The Kerala High Court on Thursday had held that provisions of the Micro, Small and Medium Enterprises Development Act, 2006 would not overthrow those of the Securitisation and Reconstruction of Financial Assets and Enforcement of Security Interest Act, 2002 with regards to recovery of secured assets.
Specifications under the MSMED and SARFAESI Acts
It then stated that in situations when any person is aggrieved by the course for recovery, adopted by the secured creditor under Section 13 of the SARFAESI Act, which provides for ‘Enforcement of Security Interest’, then they could approach the Tribunal constituted under the enactment, against the same, irrespective of whether the aggrieved person is a proprietor of an enterprise registered under the MSMED Act or not.
Justice K. Babu, after noting that Section 17 of SARFAESI Act (‘application against measures to recover secured debts’) is a ‘complete code’ which provides remedies to any person aggrieved by the measures taken by the secured creditor, observed that by virtue of Section 17 of the SARFAESI Act, the Tribunal is bestowed with a wide range of powers to interfere in case of any illegality.
Thus, the Tribunal has the power to consider whether the measures referred to in Section 13 which are resorted to by the secured creditors for the enforcement of the security interests, which should be in accordance with the provisions of the Act and its Rules.
He also noted that the Tribunal has the power to restore management or reservation of the possession of the secured assets of the borrower or any person aggrieved under the same.
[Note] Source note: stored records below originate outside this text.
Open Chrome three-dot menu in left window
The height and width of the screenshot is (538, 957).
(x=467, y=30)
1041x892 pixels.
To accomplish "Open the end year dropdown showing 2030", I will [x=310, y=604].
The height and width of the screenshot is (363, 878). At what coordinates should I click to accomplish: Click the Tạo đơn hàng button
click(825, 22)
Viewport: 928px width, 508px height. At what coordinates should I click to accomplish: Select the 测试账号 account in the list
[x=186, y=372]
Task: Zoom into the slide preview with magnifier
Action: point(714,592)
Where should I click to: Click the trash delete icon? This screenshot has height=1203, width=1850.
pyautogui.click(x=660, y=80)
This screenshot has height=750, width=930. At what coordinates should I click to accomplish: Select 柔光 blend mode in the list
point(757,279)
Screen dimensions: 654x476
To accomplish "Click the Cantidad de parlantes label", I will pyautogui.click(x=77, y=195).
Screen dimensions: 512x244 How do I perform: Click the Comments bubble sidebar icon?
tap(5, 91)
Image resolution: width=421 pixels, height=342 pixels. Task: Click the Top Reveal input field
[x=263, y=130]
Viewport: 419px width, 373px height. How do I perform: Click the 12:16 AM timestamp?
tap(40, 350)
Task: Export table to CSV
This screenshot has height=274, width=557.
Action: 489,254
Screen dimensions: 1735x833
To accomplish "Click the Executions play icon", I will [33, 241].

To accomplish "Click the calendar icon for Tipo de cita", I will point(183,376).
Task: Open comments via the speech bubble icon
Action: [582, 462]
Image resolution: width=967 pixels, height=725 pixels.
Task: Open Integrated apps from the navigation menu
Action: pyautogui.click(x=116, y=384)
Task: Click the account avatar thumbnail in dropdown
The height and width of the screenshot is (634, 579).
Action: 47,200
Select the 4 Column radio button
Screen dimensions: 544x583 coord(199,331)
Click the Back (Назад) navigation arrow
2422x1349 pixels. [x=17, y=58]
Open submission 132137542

Thus it has the jurisdiction to examine the claims of the tenancy or leasehold rights upon the leasehold assets.
Background of the Case
In this case (Jayaprakash A. v. Union Bank of India & Ors.), the petitioner who is the proprietor of M/s.Evercool Enterprises, registered under the MSMED Act, had availed a credit facility from the first respondent Bank. When the petitioner defaulted in repaying the loan, the Bank initiated recovery proceedings under the SARFAESI Act, and the petitioner’s loan account was classified as a Non-Performing Asset (NPA).
Subsequently, the Bank issued notice under Section 13 of the SARFAESI Act, possession notice, sale notice. It also filed a plea before the Chief Judicial Magistrate’s Court, which in turn, appointed an Advocate Commissioner to take the physical possession of the mortgaged property. Although the petitioner had applied to the Bank for the constitution of a Committee under the MSMED Act, and for restructuring of the loan, the Bank ended up proceeding under the SARFAESI Act, without paying much heed to the said request.
The petitioner challenged the course adopted by the Bank
The Counsel for the petitioner argued that Section 24 of the MSMED Act provides an overriding effect over other prevailing laws, therefore the provisions concerning the recovery, as provided in the MSMED Act, would prevail over the recoveries under the SARFAESI Act. Therefore, the petitioner claimed that banks and other financial institutions could not classify an account as NPA without resorting to the provisions of the MSMED Act.
The respondents’ counsel countered that the provisions of the MSMED Act only provides for a specific mechanism for adjudication of the dispute which involves the enforcement of certain other contractual and business terms on the parties, but it does not provide any priority for payments under the MSMED Act over the dues of secured creditors. They emphasised that the legislature had expressly provided for a legal framework exclusively on priority of payment of dues under the SARFAESI Act.
The Court’s Verdict
The High Court favoured the respondents’ argument and held that the framework in the notification referred to by the petitioner and the other provisions of the MSMED Act would not prevail over the statutory provisions of the SARFAESI Act, prescribed specifically for secured assets.
With regards to the perpetual mandatory and prohibitory injunction upon banks and other financial agencies from taking any action for the recovery from the petitioner under the SARFAESI Act, the Court was of the opinion that the same would have to be considered on the touchstone of the purpose of the SARFAESI Act.
The court relied upon a plethora of precedents including Radha Krishan Industries v. State of Himachal Pradesh & Ors (2021) and Varimadugu Obi Reddy v. B Sreenivasulu (2023), and ascertained that the statute was a complete code in itself, and that the Tribunal constituted under the Act was bestowed with a wide range of powers to interfere with any kind of illegality.